[Items from a dataset]
★ ★ ★ ★ ★

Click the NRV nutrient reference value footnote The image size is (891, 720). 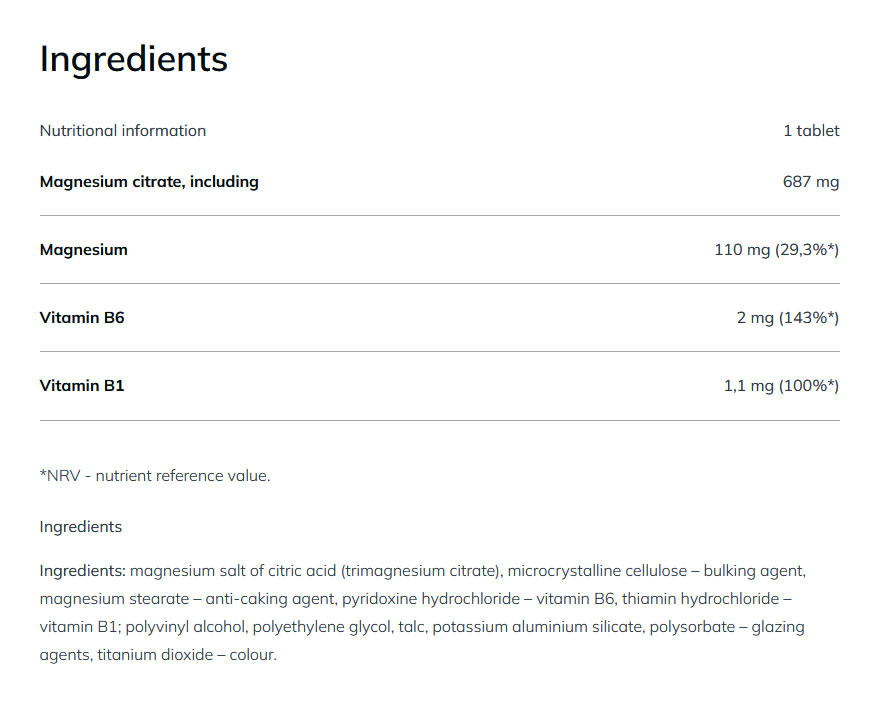coord(155,476)
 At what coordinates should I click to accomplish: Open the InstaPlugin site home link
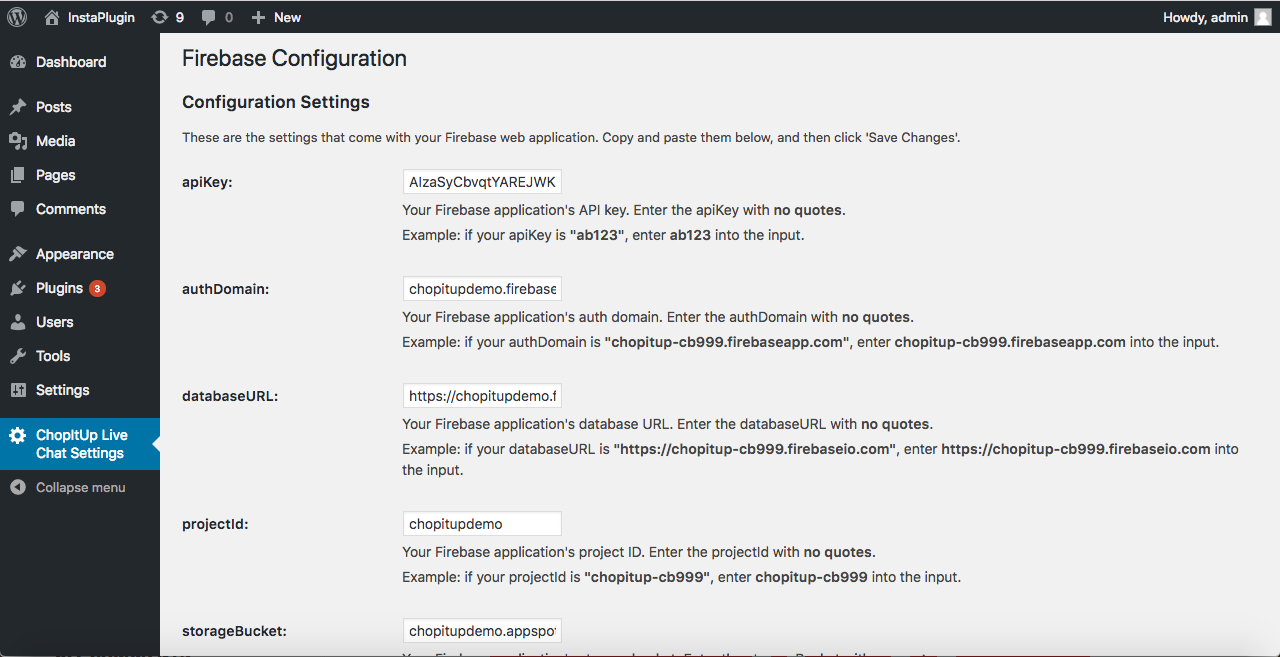pyautogui.click(x=90, y=17)
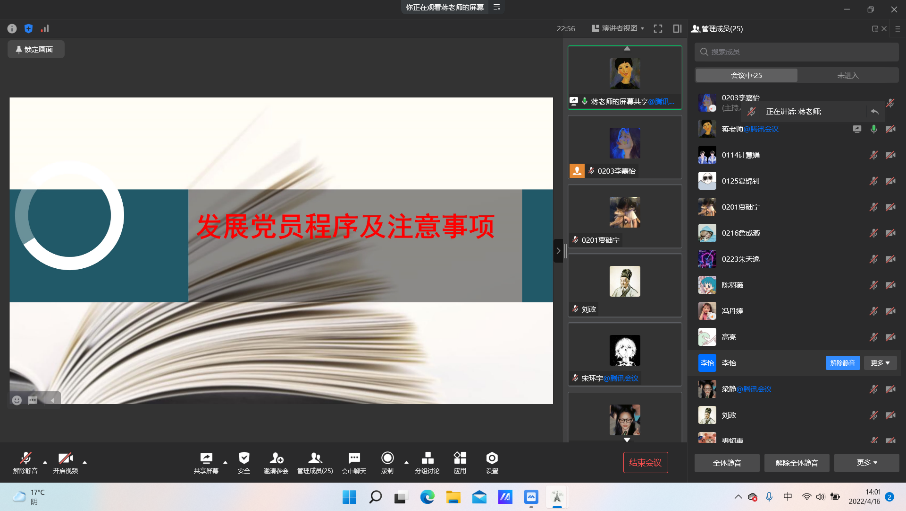Select the 会议中·25 tab
906x511 pixels.
click(x=746, y=75)
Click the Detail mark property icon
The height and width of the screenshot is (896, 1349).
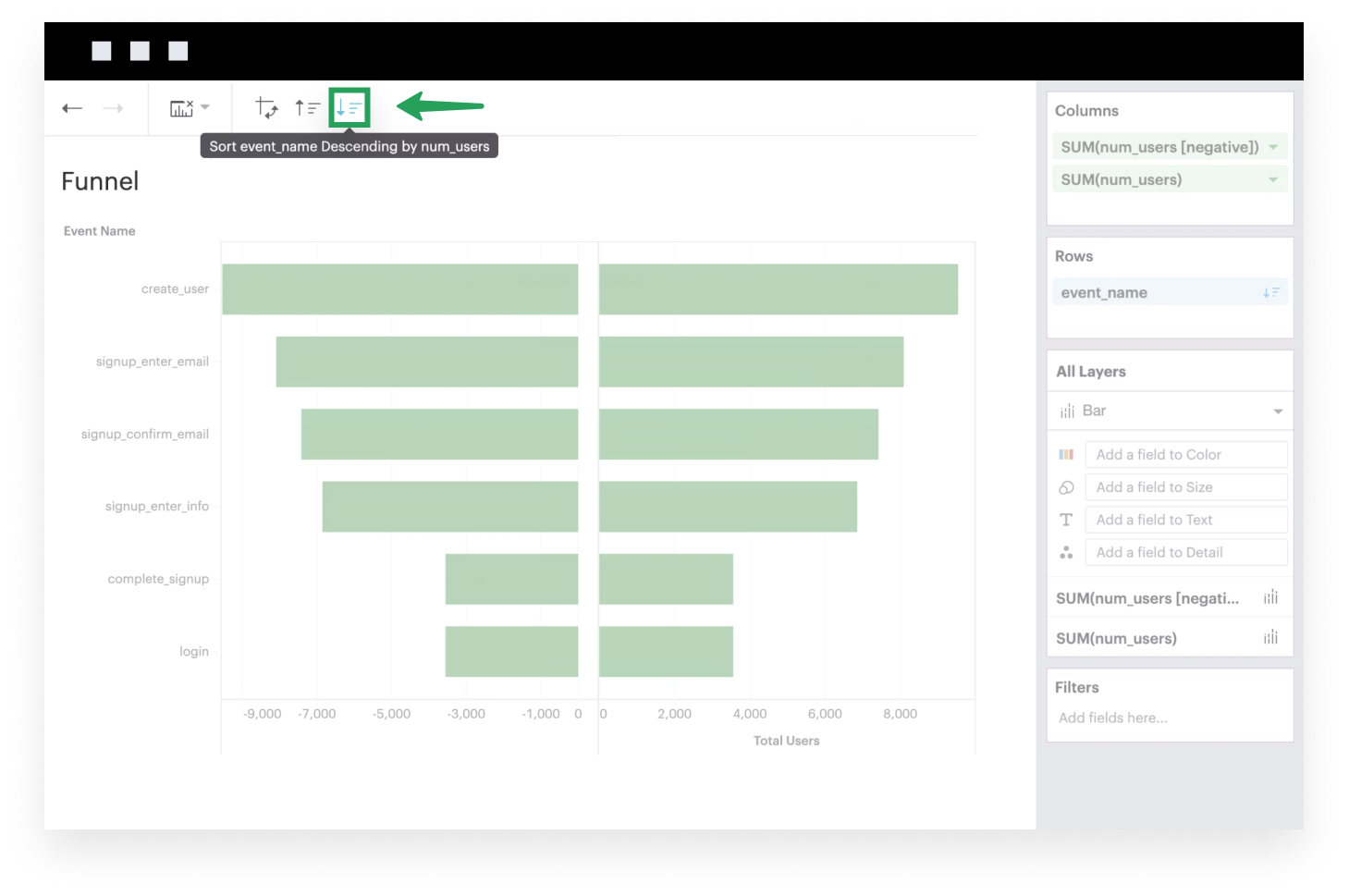pos(1066,551)
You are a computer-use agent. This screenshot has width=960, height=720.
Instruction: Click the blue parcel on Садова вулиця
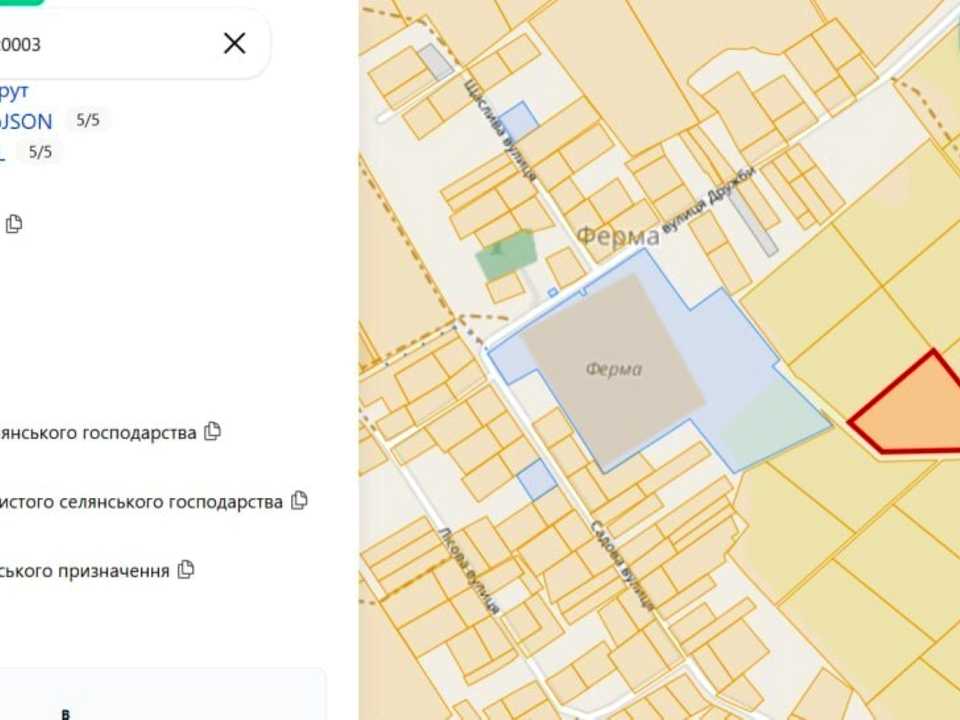pos(537,479)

★ ★ ★ ★ ★

__Task details__
Give again, word for word, the line that contains "Click the Detail mark property icon" and every line after it through the end of the entries; omit the pictures.

__Your response__
Click the Detail mark property icon
The height and width of the screenshot is (896, 1349).
pos(1066,551)
You are a computer-use agent. This screenshot has width=960, height=720.
Instruction: Click the blue parcel on Садова вулиця
pos(537,479)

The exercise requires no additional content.